Urinary iodine is a good biochemical marker for control of iodine deficiency disorders. Our aim was to develop and validate a simple, rapid, and quantitative method based on the Sandell-Kolthoff reaction, incorporating both the reaction and the digestion process into a microplate format.

METHODS

Using a specially designed sealing cassette to prevent loss of vapor and cross-contamination among wells, ammonium persulfate digestion was performed in a microplate in an oven at 110 degrees C for 60 min. After the digestion mixture was transferred to a transparent microplate and the Sandell-Kolthoff reaction was performed at 25 degrees C for 30 min, urinary iodine was measured by a microplate reader at 405 nm.

RESULTS

The mean recovery of iodine added to urine was 98% (range, 89-109%). The theoretical detection limit, defined as 2 SD from the zero calibrator, was 0.11 micromol/L (14 microg/L iodine). The mean intra- and interassay CVs for samples with iodine concentrations of 0.30-3.15 micromol/L were < or = 10%. The new method agreed well with the conventional chloric acid digestion method (n = 70; r = 0.991; y = 0.944x + 0.04; S(y|x) = 0.10) and with the inductively coupled plasma mass spectrometry method (n = 61; r = 0.979; y = 0.962x + 0.03; S(y|x) = 0.20).
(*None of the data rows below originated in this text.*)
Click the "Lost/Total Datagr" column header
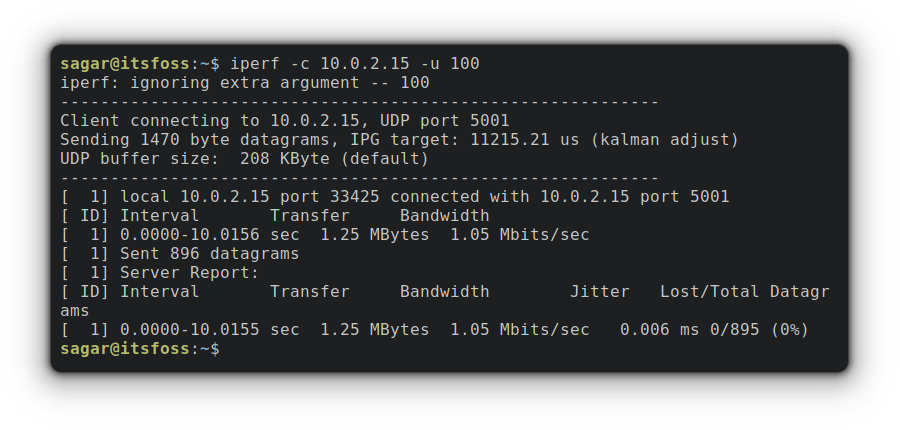 [x=745, y=292]
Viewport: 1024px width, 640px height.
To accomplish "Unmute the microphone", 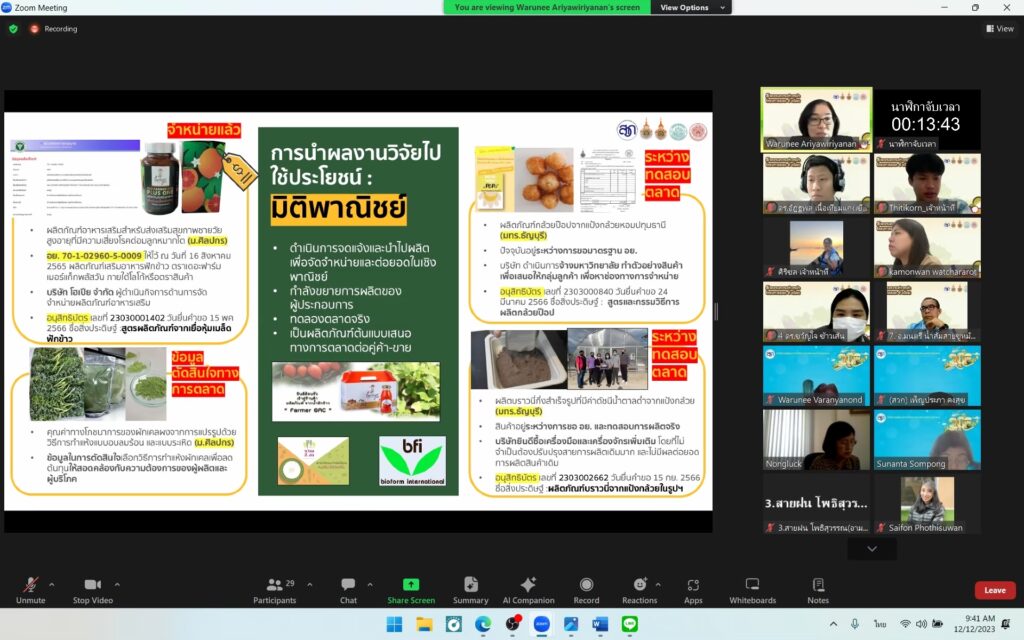I will click(30, 589).
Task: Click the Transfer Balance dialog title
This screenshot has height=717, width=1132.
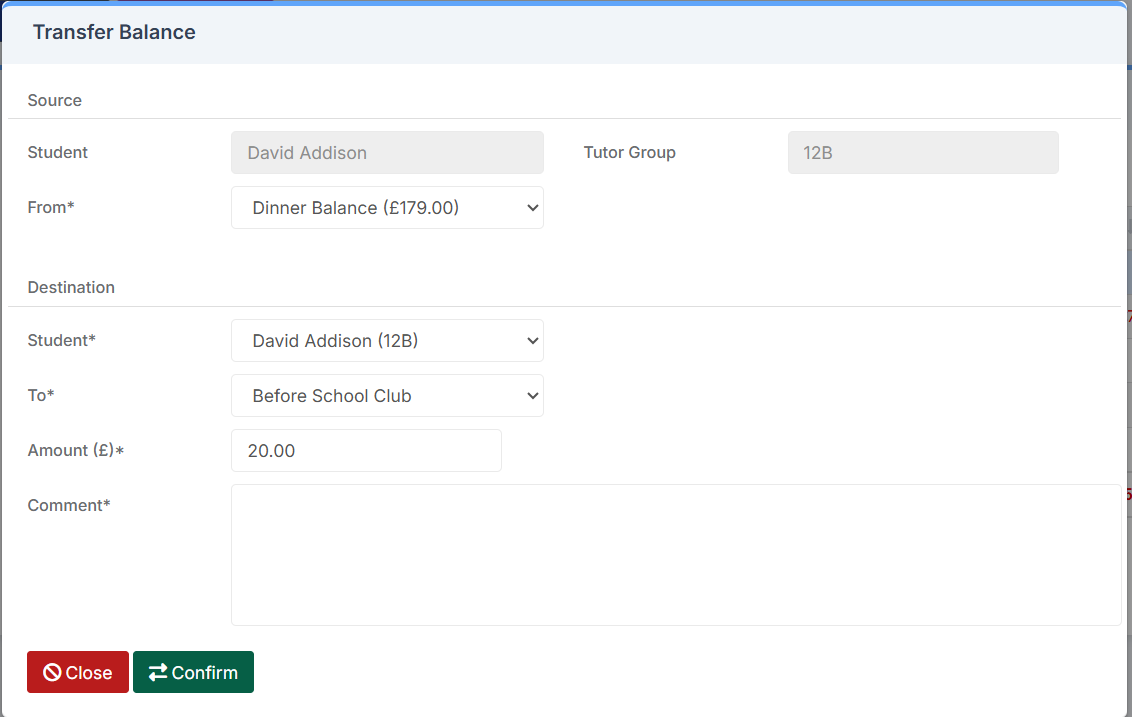Action: 113,32
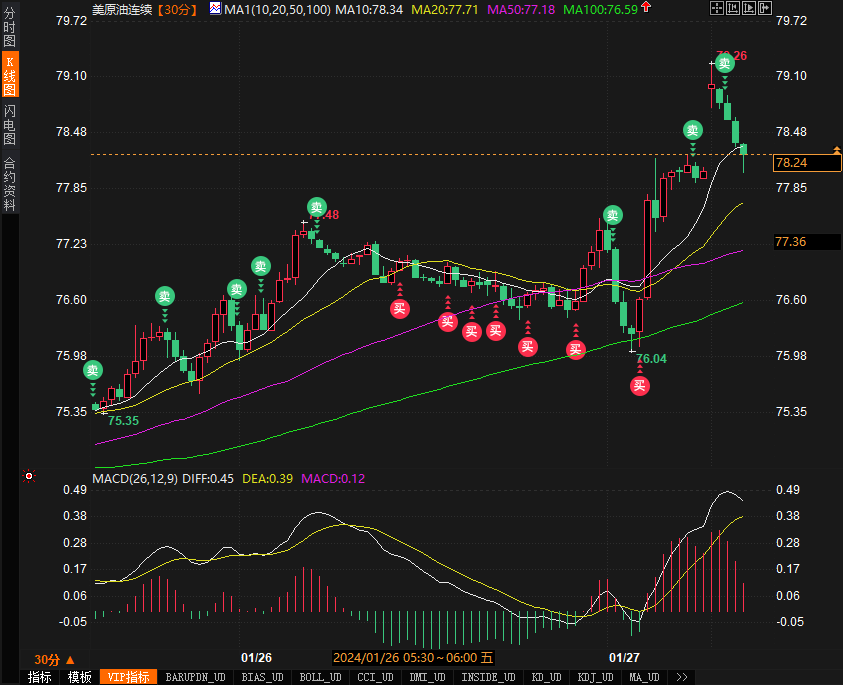Open the 合约资料 contract info tab
The height and width of the screenshot is (685, 843).
[x=9, y=184]
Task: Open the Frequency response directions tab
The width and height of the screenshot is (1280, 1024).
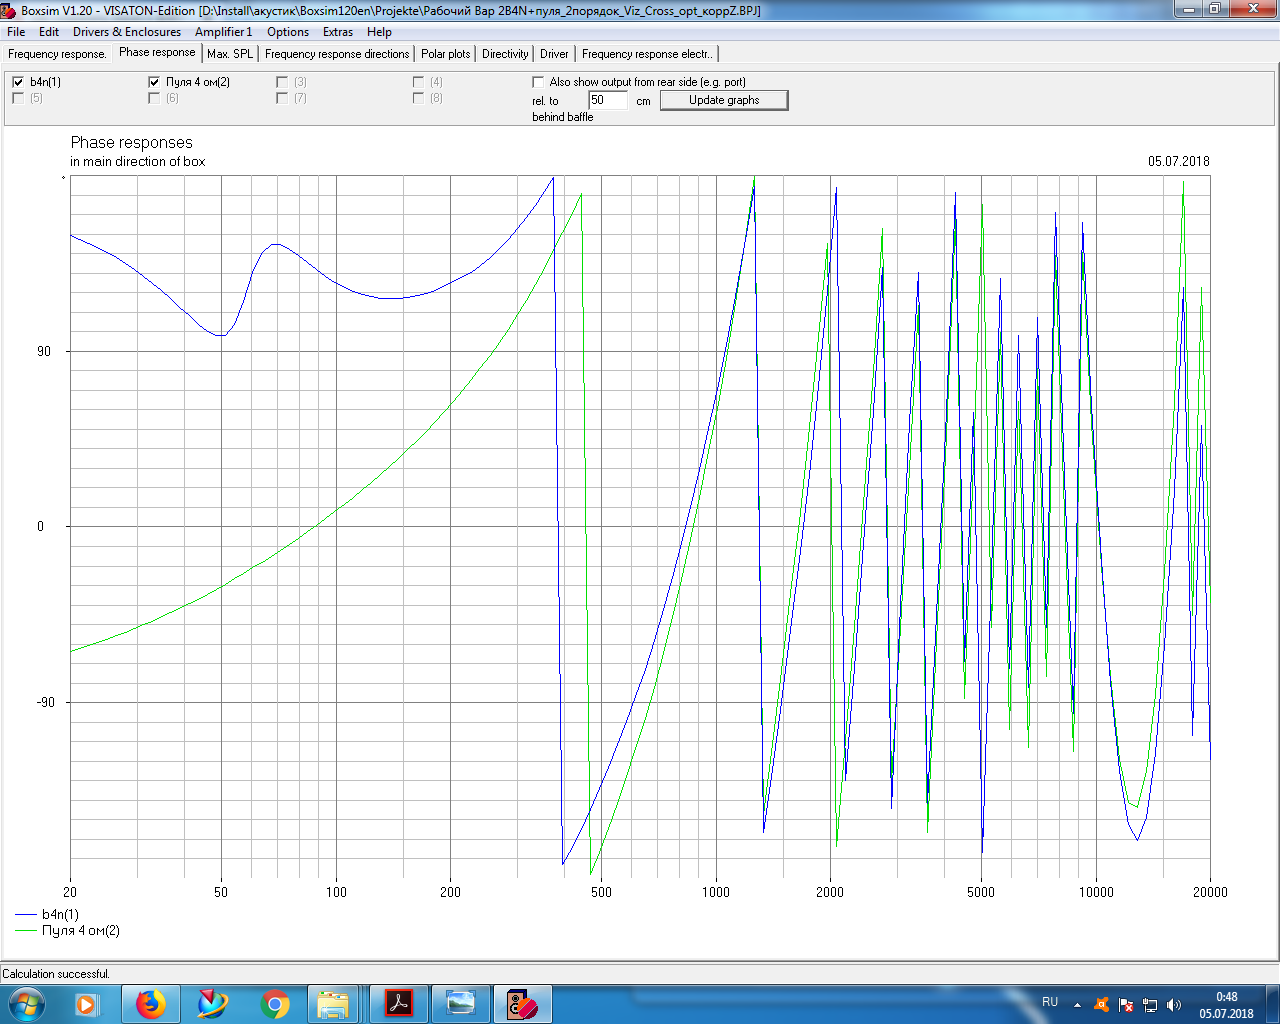Action: point(337,54)
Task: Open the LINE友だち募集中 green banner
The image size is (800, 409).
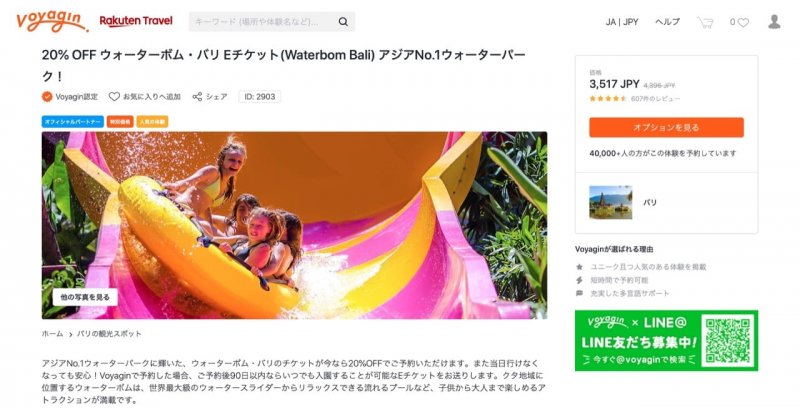Action: point(666,341)
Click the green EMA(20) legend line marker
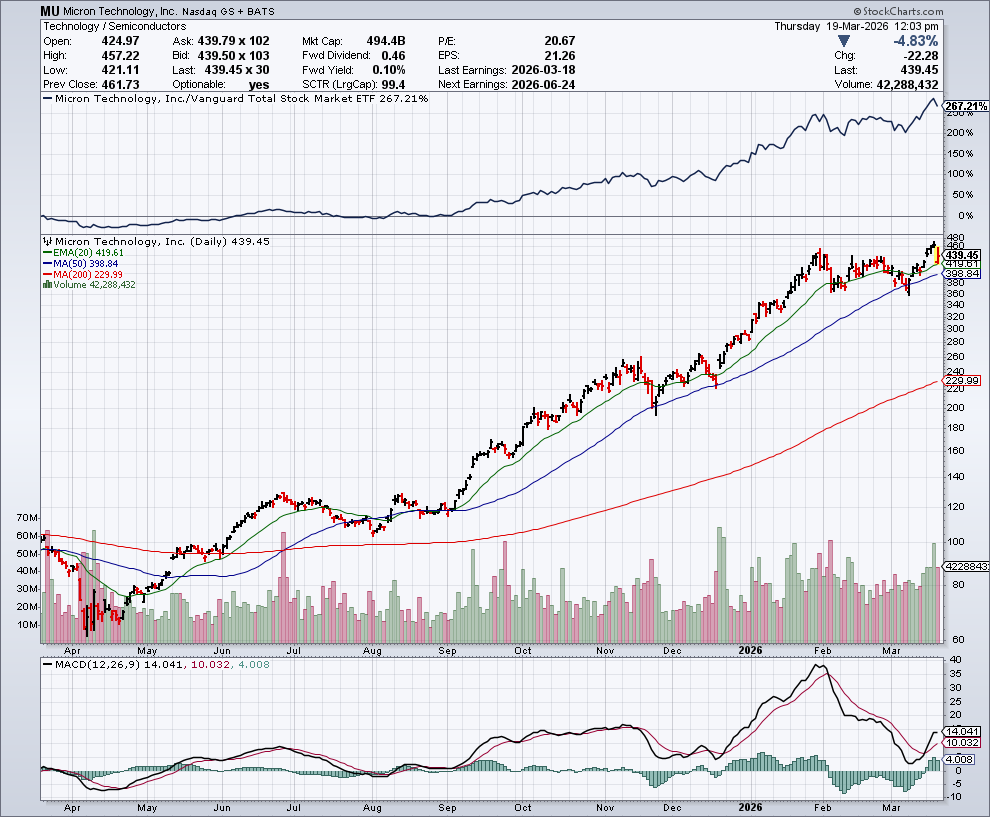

The agreement was confirmed by difference plots. The distributions of iodine concentrations for samples from endemic areas of iodine deficiency diseases showed similar patterns among the above three methods.

CONCLUSIONS

Our new method, incorporating the whole process into a microplate format, is readily applicable and allows rapid monitoring of urinary iodine.